Fig. 1: Identification of two families segregating recessive INTS13 variants.

a Pedigree of Family 1 (top): affected individuals (II.4 and II.5) were born to first-cousin parents (I.1 and I.2) with three unaffected children (II.1-II.3). Double lines indicate a consanguineous marriage. Pedigree of Family 2 (bottom): affected individuals (II.2 and II.4) were born to parents with two unaffected children (II.1 and II.3). b Homozygosity mapping of Family 1 delineated five candidate loci totaling 46 cM on chromosomes 6, 8, 12, 13, and 16. c Schematic representation of human INTS13 located on chromosome 12 (ch12p13.2-p11.22) consisting of 17 exons.
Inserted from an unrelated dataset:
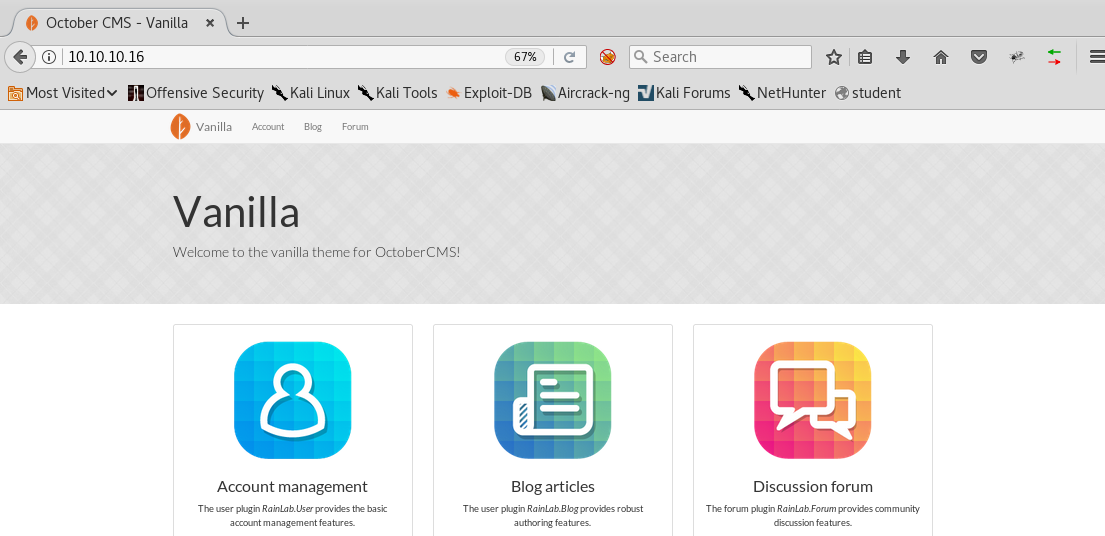1105x536 pixels.
Task: Reload the current page
Action: pyautogui.click(x=569, y=57)
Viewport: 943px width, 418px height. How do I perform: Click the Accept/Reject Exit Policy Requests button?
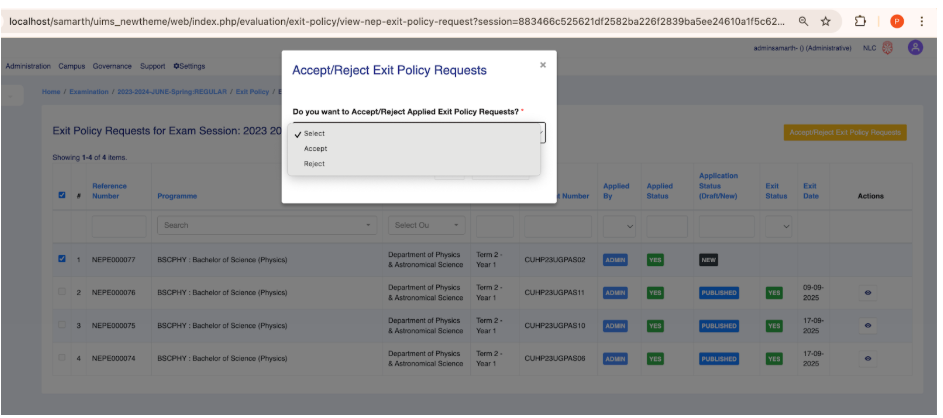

Locus capture followed by massive parallel sequencing identified a homozygous frameshift mutation as a disease-causing mutation in Family 1. The c.2004delA (p.K668Nfs*9) mutation is caused by a single base pair deletion in exon 16 (marked in brown), resulting in a frameshift and premature termination codon (PTC) which alters nine amino acids (marked in red) and deletes the last 31. In Family 2, the c.1955C > T (p.S652L) mutation is caused by a single base pair substitution in exon 16 (marked in green). d Amino acid alignment of the C-terminus of the INTS13 protein shows that both mutations occur at highly conserved residues. Red and yellow shading indicates regions of conservation. Source data are provided as a Source Data file.